The investigation started over the weekend when 19 human limbs and five severed human heads were found, according to the Sheriff’s Office.
The remains were traced back to Walter Mitchell, 59, who closed his business, Future GenX, earlier this year and moved to Scottsdale, where he was arrested Tuesday and booked into jail on 28 counts of unlawful discarding of human remains.
It is illegal to knowingly move a body or remains with an intent to abandon them, according to the Yavapai County Sheriff’s Office.
Yavapai County detectives said their investigation revealed Mitchell left Seattle earlier this year, relocating to Arizona with human remains belonging to five Seattle-area individuals, detectives said.

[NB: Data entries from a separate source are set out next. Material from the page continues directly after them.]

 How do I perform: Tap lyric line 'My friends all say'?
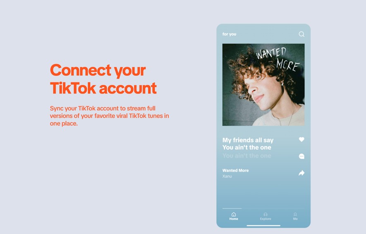(248, 140)
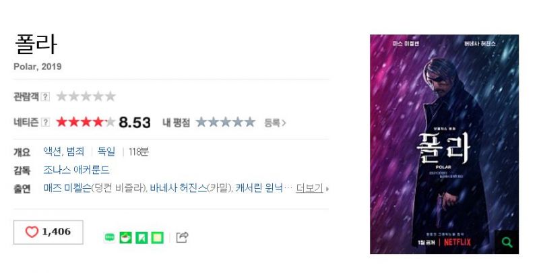Screen dimensions: 539x273
Task: Open the external share arrow icon
Action: tap(182, 237)

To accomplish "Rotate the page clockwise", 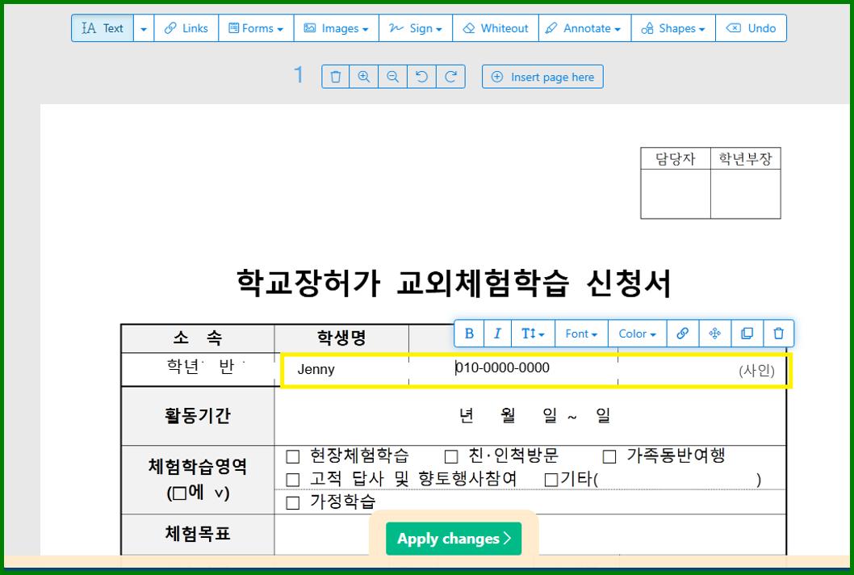I will (x=451, y=76).
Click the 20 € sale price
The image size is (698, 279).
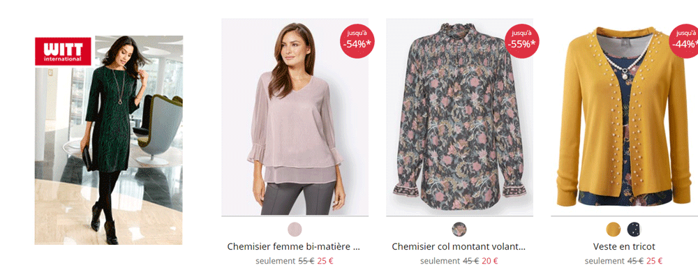pyautogui.click(x=490, y=262)
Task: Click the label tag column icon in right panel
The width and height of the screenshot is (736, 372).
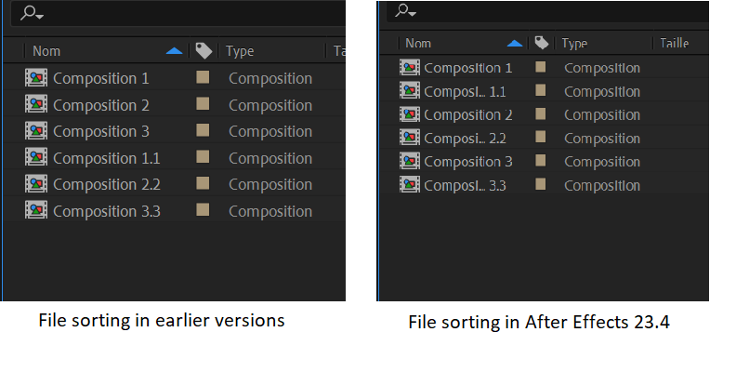Action: pos(541,44)
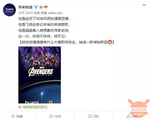This screenshot has width=150, height=120.
Task: Click the sunglasses emoji badge
Action: [46, 7]
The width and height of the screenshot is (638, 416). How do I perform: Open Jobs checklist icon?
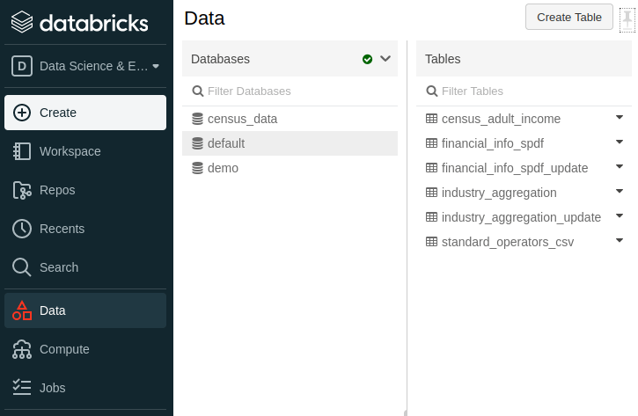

“The disrespect shown to the deceased in this case by those who were charged with caring for their remains is abhorrent and intolerable,” Sheriff-elect David Rhodes said in a statement.
Sheriff Scott Mascher said initially investigators feared the case might involve a serial killer.
“This situation is unimaginable, and I am so sorry for the families whose loved ones were donated to research and treated in such a horrific fashion,” Mascher said on the agency’s Facebook page.
Mitchell was quoted in a 2017 Reuters series on body donation as the former owner of BioGift, an Oregon body-donation firm, and described in a photo caption as a “veteran body broker.”
A call to the Yavapai County Prosecutor’s Office for further information about the case was not returned Wednesday. It was not clear Wednesday whether Mitchell had an attorney.